Determine review scope

If a specific focus was requested (e.g., "focus on security and performance"), prioritize those dimensions but still assess all others at a lighter level
If the specification is part of a larger system, note the boundaries of what is and is not covered
Load language-specific and framework-specific review signals from references/language_security_patterns.md based on the identified technology stack
Load language-specific code metrics thresholds from references/code_metrics_reference.md and supply-chain watchlists from references/vulnerable_packages_watchlist.md

Constraints

Do not reorganize or split the specification document — review it as provided
If the specification references external documents, note what was and was not available for review

Step 1 - Understand and Assess the Specification

Extract

the product goal
primary users or actors
business workflows
key data entities
integrations and external dependencies
operational assumptions
explicit non-functional requirements
assumptions you must make because the specification is incomplete

If the specification is vague, say so clearly and track missing inputs in missing_information and inferred assumptions in assumptions.

Assess specification quality

Evaluate the specification itself as a document:

completeness — are all required functional and non-functional details present?
clarity — is the language precise and unambiguous?
consistency — do sections agree with each other? are terms used uniformly?
testability — can each requirement be verified with a concrete test?

Record specific gaps in spec_review.gaps and set score.spec to reflect how ready the specification is for implementation.

Ground specification-quality feedback in references/spec_review.md.

Step 2 - Business Logic Review

Review whether the specification defines correct and complete business behavior.

Evaluate

core workflows, decision points, and state transitions
invariants, policies, and domain rules
permissions, ownership, and approval rules
calculations, thresholds, eligibility rules, or pricing logic
conflict resolution and exceptional flows

Flag

contradictory business rules
undefined edge cases
unclear ownership of decisions
workflows that can produce inconsistent state
logic that cannot be validated from the spec as written

Ground business-rule feedback in references/business_logic_review.md.

Step 3 - Architecture Review

You are a senior architect.

Evaluate

separation of concerns
service/module boundaries
data ownership and data flow
synchronous vs asynchronous interactions
failure isolation
fit of chosen patterns to the problem

Look for

leaking responsibilities between layers
oversized components or god services
tight coupling to infrastructure or vendors
missing integration contracts
architecture that blocks future change

Ground architecture feedback in references/architecture_review.md, using references/clean_code.md, references/design_patterns.md, and references/api_design_reference.md as supporting material.

Step 4 - Performance and Scalability Review

Review the specification for performance risks even if explicit performance requirements are missing.

Evaluate

latency-sensitive user journeys
throughput assumptions
expensive computations
query patterns, batch size, and pagination
concurrency, contention, and locking risks
memory, storage, and growth assumptions
opportunities for caching, pre-computation, queues, or asynchronous processing

Flag

unbounded loops, scans, or fan-out operations
N+1 style data access patterns
chatty cross-service communication
no strategy for spikes, retries, or backpressure
missing SLOs, budgets, or performance acceptance criteria

Ground performance feedback in references/performance_review.md.
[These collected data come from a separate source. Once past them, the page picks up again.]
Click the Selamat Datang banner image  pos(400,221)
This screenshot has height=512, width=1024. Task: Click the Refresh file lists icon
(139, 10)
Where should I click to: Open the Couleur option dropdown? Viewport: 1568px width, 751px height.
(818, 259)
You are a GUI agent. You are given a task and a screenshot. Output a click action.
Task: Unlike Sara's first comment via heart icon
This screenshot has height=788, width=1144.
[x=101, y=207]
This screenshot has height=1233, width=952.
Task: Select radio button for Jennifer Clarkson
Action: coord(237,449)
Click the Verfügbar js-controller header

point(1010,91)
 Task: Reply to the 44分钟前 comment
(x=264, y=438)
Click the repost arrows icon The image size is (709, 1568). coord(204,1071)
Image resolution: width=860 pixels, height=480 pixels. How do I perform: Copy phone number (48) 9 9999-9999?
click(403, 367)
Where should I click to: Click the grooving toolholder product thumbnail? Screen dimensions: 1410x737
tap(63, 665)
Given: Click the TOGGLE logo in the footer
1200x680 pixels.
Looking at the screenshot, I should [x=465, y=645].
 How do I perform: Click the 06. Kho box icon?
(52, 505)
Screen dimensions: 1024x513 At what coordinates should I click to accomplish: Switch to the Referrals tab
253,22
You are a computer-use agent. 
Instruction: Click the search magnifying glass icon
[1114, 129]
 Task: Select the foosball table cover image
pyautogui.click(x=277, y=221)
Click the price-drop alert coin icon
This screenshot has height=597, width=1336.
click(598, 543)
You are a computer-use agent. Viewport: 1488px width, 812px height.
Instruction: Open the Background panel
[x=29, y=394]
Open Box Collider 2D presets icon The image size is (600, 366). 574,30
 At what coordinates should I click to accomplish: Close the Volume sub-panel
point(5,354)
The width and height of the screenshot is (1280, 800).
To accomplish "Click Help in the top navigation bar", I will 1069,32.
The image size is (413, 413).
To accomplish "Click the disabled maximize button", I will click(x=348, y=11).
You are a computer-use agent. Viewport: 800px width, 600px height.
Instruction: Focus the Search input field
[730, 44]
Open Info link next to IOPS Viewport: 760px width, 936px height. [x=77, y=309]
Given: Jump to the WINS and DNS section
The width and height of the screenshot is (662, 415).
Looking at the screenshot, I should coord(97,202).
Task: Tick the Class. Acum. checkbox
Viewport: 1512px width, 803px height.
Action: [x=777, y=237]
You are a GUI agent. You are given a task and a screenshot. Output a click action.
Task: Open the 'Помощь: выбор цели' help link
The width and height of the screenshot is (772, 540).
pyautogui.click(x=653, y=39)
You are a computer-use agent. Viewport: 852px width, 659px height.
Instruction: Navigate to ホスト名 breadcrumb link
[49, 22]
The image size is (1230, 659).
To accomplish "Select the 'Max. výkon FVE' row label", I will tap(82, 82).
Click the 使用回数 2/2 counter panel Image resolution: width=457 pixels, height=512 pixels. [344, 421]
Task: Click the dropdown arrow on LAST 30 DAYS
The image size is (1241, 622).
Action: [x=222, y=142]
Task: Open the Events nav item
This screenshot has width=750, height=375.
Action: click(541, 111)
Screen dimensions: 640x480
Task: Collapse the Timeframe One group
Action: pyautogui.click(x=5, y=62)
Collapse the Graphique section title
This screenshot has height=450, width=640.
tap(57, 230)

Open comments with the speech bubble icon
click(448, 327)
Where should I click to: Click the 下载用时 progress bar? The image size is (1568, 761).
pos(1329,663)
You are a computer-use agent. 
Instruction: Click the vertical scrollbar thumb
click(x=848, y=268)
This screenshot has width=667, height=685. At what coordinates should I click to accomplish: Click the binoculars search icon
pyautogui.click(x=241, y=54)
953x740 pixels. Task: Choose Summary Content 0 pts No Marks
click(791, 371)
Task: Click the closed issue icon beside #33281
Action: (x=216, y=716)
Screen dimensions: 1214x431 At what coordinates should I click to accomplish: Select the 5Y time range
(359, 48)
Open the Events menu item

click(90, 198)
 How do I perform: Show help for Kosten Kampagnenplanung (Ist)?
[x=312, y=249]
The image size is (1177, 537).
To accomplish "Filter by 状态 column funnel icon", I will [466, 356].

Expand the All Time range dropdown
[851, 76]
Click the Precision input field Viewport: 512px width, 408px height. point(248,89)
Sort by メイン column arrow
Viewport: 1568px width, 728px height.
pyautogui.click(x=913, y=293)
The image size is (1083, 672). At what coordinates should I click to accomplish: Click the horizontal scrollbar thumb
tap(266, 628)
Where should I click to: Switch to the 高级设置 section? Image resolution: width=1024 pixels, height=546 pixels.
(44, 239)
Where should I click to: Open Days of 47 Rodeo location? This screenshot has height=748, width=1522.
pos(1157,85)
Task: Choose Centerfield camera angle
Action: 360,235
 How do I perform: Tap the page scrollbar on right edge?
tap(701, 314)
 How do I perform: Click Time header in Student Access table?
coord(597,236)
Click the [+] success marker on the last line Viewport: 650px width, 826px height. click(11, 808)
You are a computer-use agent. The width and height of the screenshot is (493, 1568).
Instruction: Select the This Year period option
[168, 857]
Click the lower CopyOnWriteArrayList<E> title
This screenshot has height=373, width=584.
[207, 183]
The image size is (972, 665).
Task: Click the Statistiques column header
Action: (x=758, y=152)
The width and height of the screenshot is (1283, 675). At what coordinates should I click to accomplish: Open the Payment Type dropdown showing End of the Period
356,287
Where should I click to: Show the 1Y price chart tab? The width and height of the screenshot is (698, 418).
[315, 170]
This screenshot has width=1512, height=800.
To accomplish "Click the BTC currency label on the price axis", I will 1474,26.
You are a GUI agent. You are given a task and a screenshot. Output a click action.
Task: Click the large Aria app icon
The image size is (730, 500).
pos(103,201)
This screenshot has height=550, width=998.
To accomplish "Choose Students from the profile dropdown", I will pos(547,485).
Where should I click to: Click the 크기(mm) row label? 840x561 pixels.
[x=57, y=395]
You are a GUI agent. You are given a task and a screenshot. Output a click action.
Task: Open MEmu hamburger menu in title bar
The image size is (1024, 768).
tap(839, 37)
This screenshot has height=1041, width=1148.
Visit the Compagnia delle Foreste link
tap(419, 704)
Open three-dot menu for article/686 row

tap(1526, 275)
For frontend-specific performance, use references/frontend_performance.md. For database-specific guidance, use references/database_performance.md.

Step 5 - Security Review

You are a senior security reviewer.

Evaluate with OWASP Top 10 and abuse-case thinking

authentication and authorization boundaries
data classification and exposure risks
input validation and injection risks (SQL, XSS, command, SSRF, LDAP, XPath, header, log injection, XXE, SSTI)
cryptographic requirements (algorithms, key management, randomness)
secrets handling and credential management lifecycle
tenant isolation or data partitioning
logging, auditability, and incident response hooks
external service trust boundaries
session management (fixation, timeout, CSRF)
rate limiting on sensitive endpoints (login, 2FA, recovery, email/SMS sending)

Assess secrets and credential management

secret storage strategy (vault, KMS, environment variables)
secret rotation requirements and schedule
CI/CD and infrastructure secret handling (no secrets in images, build args, or env blocks)
files that must never be committed (.env, *.pem, *.key, credentials.json)
secret detection and prevention in development workflow (pre-commit hooks, CI gates)
incident response procedure for exposed secrets

Ground secrets management assessment in references/secret_management_checklist.md.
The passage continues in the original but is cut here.